Entitled Perilous Profiteering: The Companies Building Nuclear Arsenals and Their Financial Backers, the report says that $685 billion was made available to the 25 nuclear weapons-producing companies between January 2019 and July 2021 — a $63 billion drop from the previous Don’t Bank on the Bomb report, which covered the two preceding years.
“There is a downtrend in the total number of investors, as well as in share and bondholding,” the report highlights. “Overall, there are 75 new financial institutions with investment in nuclear weapon producers, while 127 divested in the previous year, bringing the total number of investors down from 390 to 338.”
The report points out that several of the financial institutions that divested from the sector are from states that joined the treaty—such as Allied Irish Banks and the Bank of Ireland as well as Investec in South Africa—and “while other institutions made new investments, these are predominantly from countries not yet a member of the TPNW.”
None of the nine known nuclear-armed nations—China, France, India, Israel, North Korea, Pakistan, Russia, the United Kingdom, and the United States—support the treaty. Many of the companies that produce such weapons are based in those countries.
Still, as Perilous Profiteering details, the nuclear industry is changing:
The re-nationalization of the UK’s Atomic Weapons Establishment removing Serco from the list of publicly traded companies involved in the production and maintenance of nuclear arsenals is one example. The sale of all government-related contracts of another long-term nuclear weapon associated company (AECOM) so that it is no longer involved in any aspect of nuclear weapon development or stockpiling is another. These changes removed these companies from their association with the production of nuclear weapons, as well as several investor blacklists.

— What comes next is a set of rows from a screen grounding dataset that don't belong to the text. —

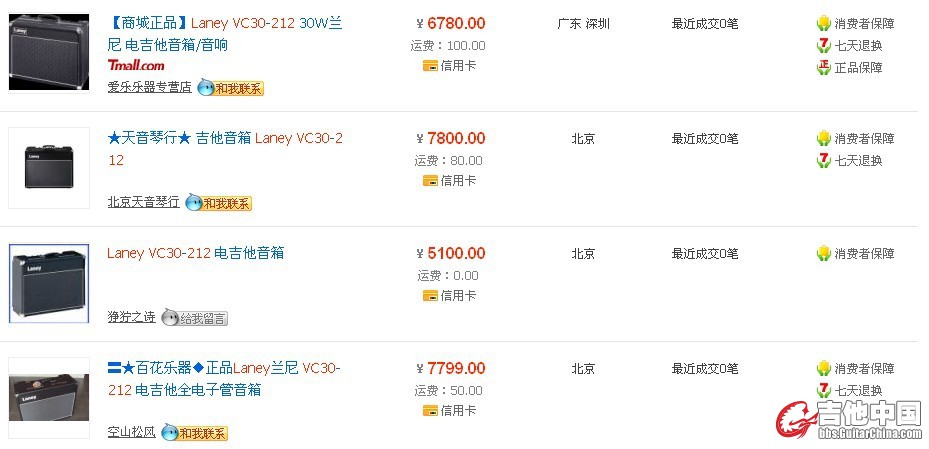Click thumbnail of 百花乐器 Laney amp
Viewport: 929px width, 449px height.
coord(48,397)
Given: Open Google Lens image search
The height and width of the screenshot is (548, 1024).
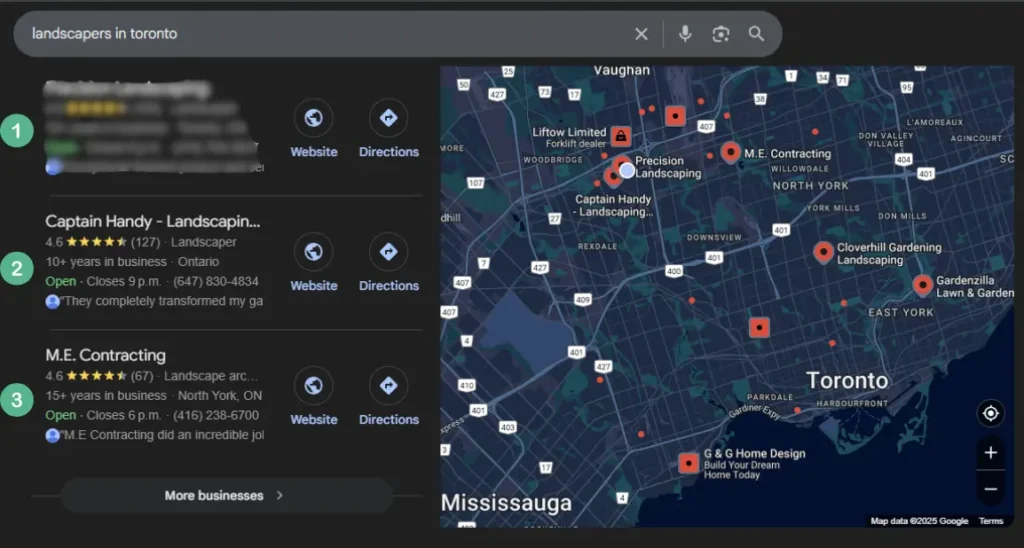Looking at the screenshot, I should (x=720, y=34).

“The industry itself is getting smaller, with companies acquiring or merging together,” according to the report. “Raytheon and United Technologies is one example, Northrop Grumman’s acquisition of Orbital ATK is another.”

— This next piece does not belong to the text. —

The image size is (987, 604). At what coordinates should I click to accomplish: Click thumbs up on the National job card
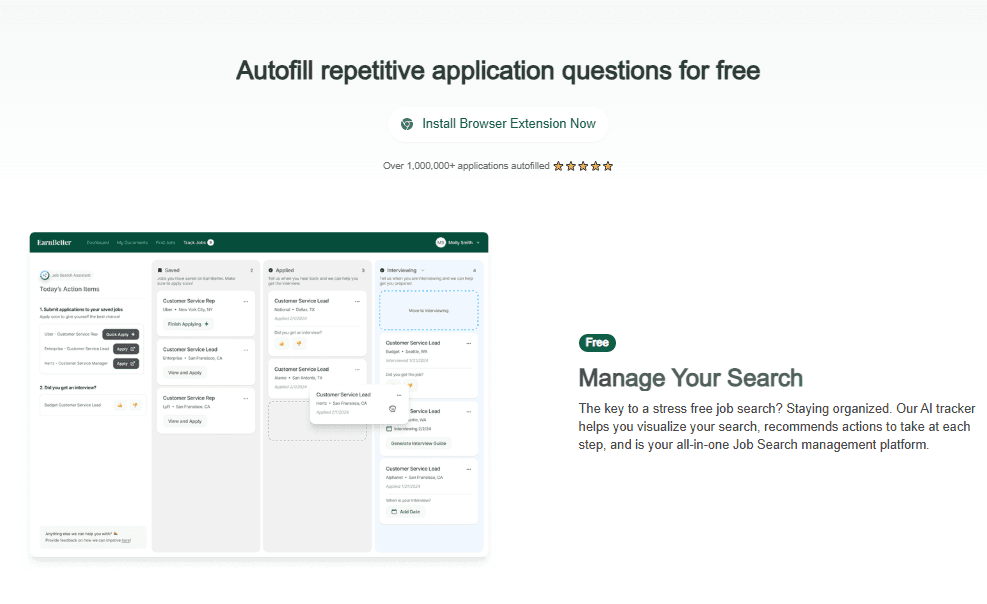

“Northrop Grumman is the biggest single nuclear weapons profiteer, with at least $24 billion in contracts, not including consortium and joint venture revenues,” the report notes. “Raytheon Technologies and Lockheed Martin also hold multi-billion-dollar contracts to produce new nuclear weapon systems.”
“The entry into force of the Treaty on the Prohibition of Nuclear Weapons is an historic shift in the way the world deals with nuclear weapons,” says the report. “Financial institutions that continue investing in companies building nuclear weapons face regulatory risks as more countries join the treaty. They also face an increased reputational risk as clients learn of their support for weapons of mass destruction and terminate their relationships.”
Published as COP26 begins to wrap up in Glasgow, Scotland, Perilous Profiteering suggests the global community should be pouring money into battling the climate emergency rather than making more destructive weapons systems.
“With trillions of dollars of wealth moving steadily into the sustainability market, investments cannot only do well, they must also do good,” the report says. “Financial institutions are racing to demonstrate their efforts to reduce their impact on the climate.”
“Wealth generation isn’t enough, customers and shareholders are looking for ways to reduce the harm to our shared environment and ecosystem,” the report concludes. “Stopping the production, development, manufacture, and financing of nuclear weapons is a way to protect people and the planet from this existential threat.”